El cierre de sesión de Carlos V tiene su miga. Se cuenta que hubo de todo antes y después. De esas cosas con las que se relamen los amantes de lo oculto, de cómo narices ha pasado esto y todo eso. El emperador se fue para el otro barrio la madrugada del 20 al 21 de septiembre de 1558. Entonces se decía que fueron unas fiebres tercianas las que se lo llevaron por delante. Hoy lo dejamos en paludismo y nos ahorramos nombres más prosaicos.
Lo mejor del asunto fue lo que ocurrió días anteriores y posteriores al deceso. Porque hubo de todo según recogen algunos cronistas del emperador. Para empezar, unos dicen que una noche, mientras rezaba en su habitación unos días antes de palmarla, se le apareció él mismo. Tal cual. Resulta que alguien —cuentan los cronistas, insisto—, un tipo embozado, tuvo las santas narices de presentarse ante él. Al preguntarle quién era y tal se quedó como un corneto de fresa: era un doble suyo anunciándole su propia muerte. Los alemanes tienen un nombre para estas cosas: Doppelgänger, el doble fantasmagórico de una persona viva, lo que en la cultura germánica se considera augurio de muerte.

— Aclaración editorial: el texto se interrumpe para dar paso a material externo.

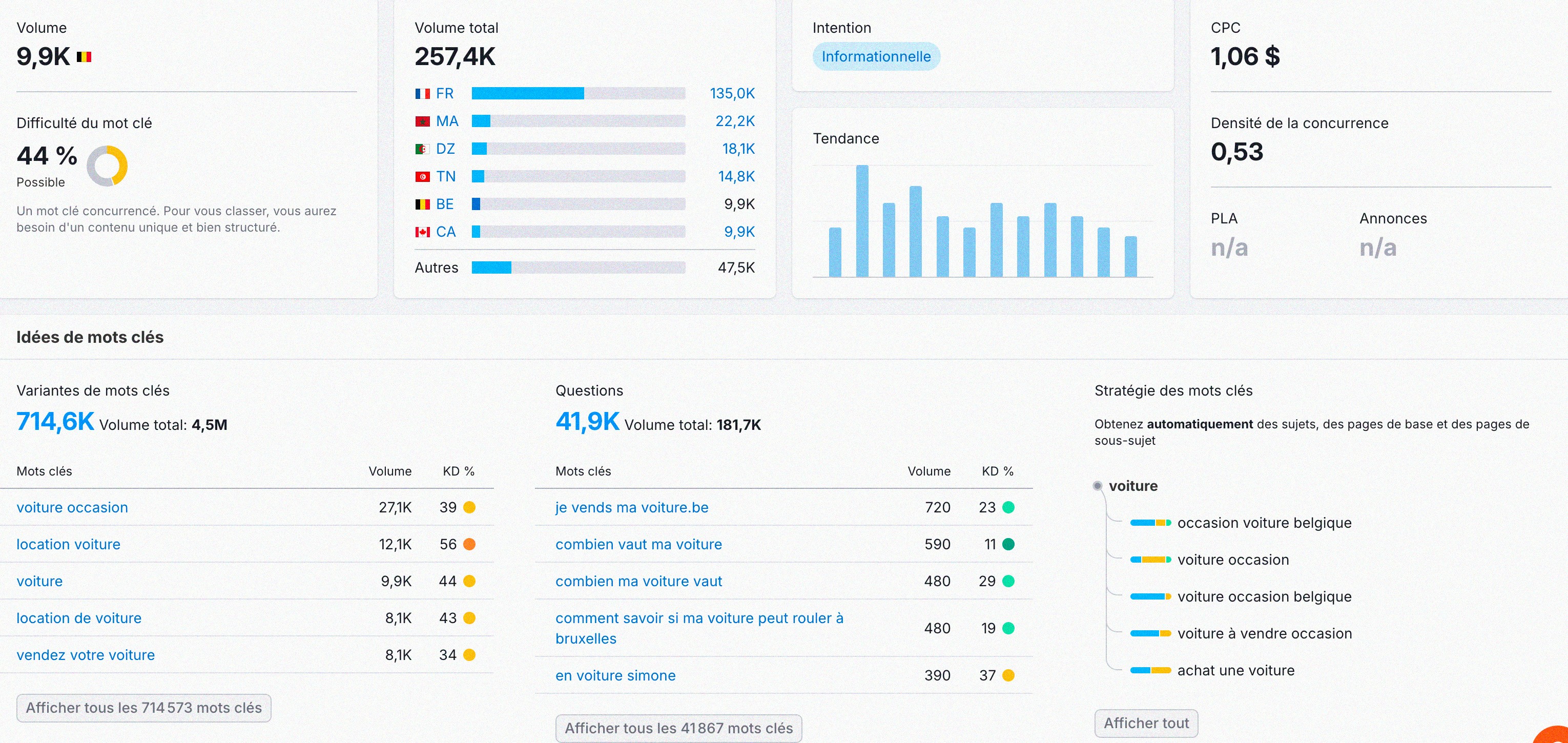Select 'occasion voiture belgique' tree item
The image size is (1568, 743).
pos(1264,523)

Otra: según parece, el mismo día que cayó en la cama para no levantarse más de ella apareció en los cielos un cometa. Que se veía lo justo, pero era un cometa; que se hizo más y más visible conforme avanzaba la enfermedad hasta que nadie más volvió a verlo una vez el emperador la palmó.
Y para acabar, la última. Buenísima. Cuenta Fray Martín Angulo que una noche estaba hasta los cojones de los ladridos de un perro, así que salió de la celda con intenciones nada buenas para el can cuando se encontró con otros monjes recostados en el antepecho de la galería mirando al tejado de la iglesia. Viendo a un pájaro, que era el que ladraba. Sí, ladraba. Una semanita se tiró haciéndolo. Una semana después de la muerte del emperador.